Down in the allays of community-based narcotic dens in notable spots in the Kumasi Metropolis, a crystal notoriously called rock is making drug peddlers millions and destroying lives faster than the eye could trace.
This crystal, no bigger than a usual rock salt, possesses a psychoactive kick that drives users to heights, leaving anyone who tries a shot, ecstatically and inextricably addicted.
Ali, not his real name, describing the potency of this drug recounts when persons with wealth have gone with crack peddlers to value property including buildings in exchange for a constant supply of this narcotic substance.
“The least you can get one small crystal of rock is fifteen cedis GHc15 and it dissipates in just about five seconds and it’s gone. But the feeling it gives you; is over the skies,” he described.
A user holds a small pipe known in the ghettoes as a bunker and drops this tiny crystal into it. A butt of a used cigarette is crushed and spread over it. He then begins to suck at the tip of the pipe and lights a match to the crystal. It dissipates in less than five seconds but dazes off the user into cloud nine.
For peddlers; the price of the merchandise coupled with its ruthlessly addictive allure, provides them another cash cow for their illegal but very gainful business.
‘Rock’ comes across as a reinforcement for the chains and prison gates keeping its users forever incarcerated in their highly expensive escapades with narcotic drugs.
As word of this substance spreads like wildfire in drug-peddling ghettoes and narcotic hubs; Ghana can only dread the health hazards and the risk it poses to persons rushing to excite their addictive ecstasies with ‘rock’.
Tie
‘Tie’ another addition to the market leaders is another substance made up of inferior cocaine mixed with powdered Indian hemp.
Though Ali couldn’t tell me its price, tie is rolled in a small wrapper, and smoked like a cigarette.
Its psychoactive potency is said to be at the heights of ‘rock’ and its variants on the trade.

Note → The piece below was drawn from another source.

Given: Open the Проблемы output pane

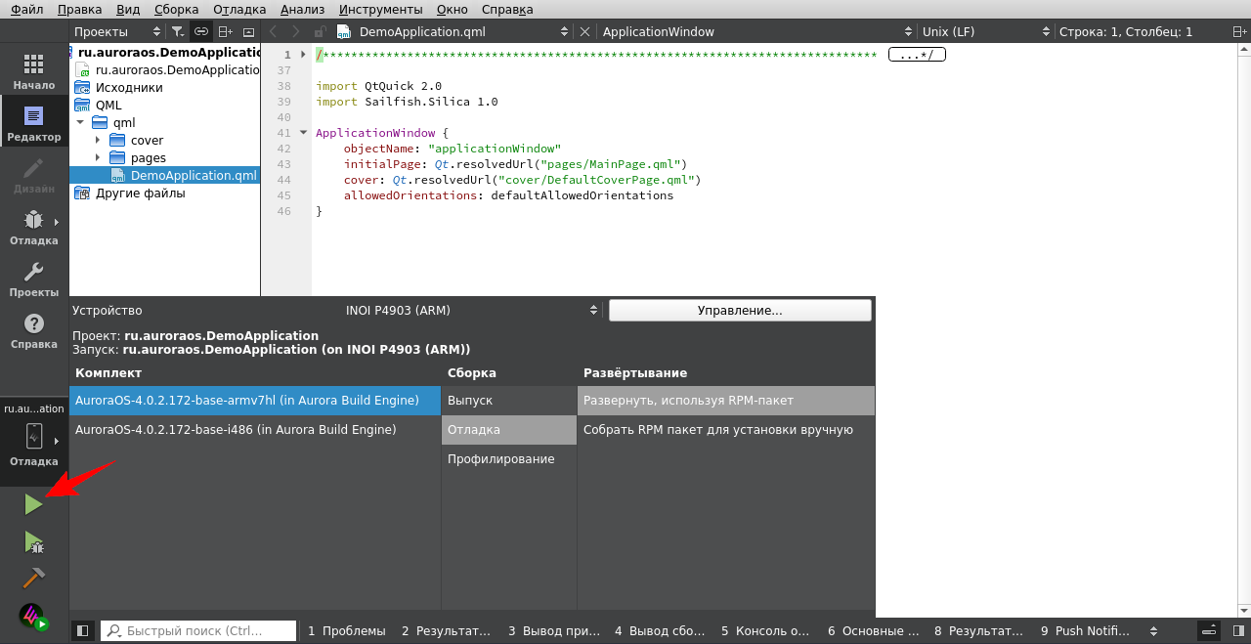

Ali tells Ultimate News’ reporter Ivan Heathcote–Fumador that some addicts on these drugs have turned out with very dry skins indicative of the ability of the substances to literally dehydrate the body of its fluids.
Amnesia
A type of Indian hemp that ghetto dwellers have named ‘amnesia’ has gained grounds competing with the traditional Indian hemp popularly called weed.
They claim this type is imported from other countries making peddlers call it ‘foreign weed.’
It is unclear whether it is a brand creation of the peddlers to tease the Ghanaian preference for foreign products or a real drug trafficking issue on Ghana’s hands.
Users would not tell from which country the variant of the hemp is being trafficked through Ghana’s borders.
Fighting The Menace
Fighting this menace might not be easy because of the involvement of security operatives working within the units mandated to lead the fight.
Ali tells me, most of the pedlers were not around and many had gone into hiding on the day we were speaking because they were told by an insider that the police was coming for a swoop.
He pointed to a woman who was nearly arrested because she did not get the announcement on time to pack off early enough before the personnel got to the scene.
Just a few meters ahead, a police vehicle was parked with officers looking through their windshields as if to catch a culprit red-handed.
Unfortunately, law enforcement in the Ashanti Regional capital has tacitly without official admission, accepted that some areas including Allah Bar Tinka, Krofrom Columbia, Bantama Nsuoase just to mention a few are plagued with a chronic drug menace that can never be purged.
To be fair, each region across the country has its own narcotic drug dens well established for years with cartels, cells, kingpins, and drug Lords operating for generations.
Health and Security Threats
As a majority of these drug addicts loosely called ‘jonkies’ crave their lifeblood without which they slip into unimaginable withdrawal symptoms, the public bears the brunt.
The only avenue to make enough money to go for a shot is the proceeds of crime by way of fraud, burglary, bag snatching, petty thievery, and armed robbery.
For the women in the ghettoes, trading sex for cash with its attendant risk of contracting and spreading Sexually Transmitted Diseases and Infections is the order of the day.
Children born by these veritable vectors face a hard life of living with drugs right from childhood with no hope of formal education because their single mothers have nothing to spare after buying hard stuff.
Without any intervention, these children face a fate of very likely becoming drug addicts themselves from an early age, perhaps surviving the precarious streets full of predators or finding a trade in the narcotics value chain.
None of these paths lead towards any good earnings except for high crime, incarceration, or hard death.
As this menace festers, intergenerational chronic poverty aggravates an already precarious situation too humongous for the Ghanaian system to roundly tackle.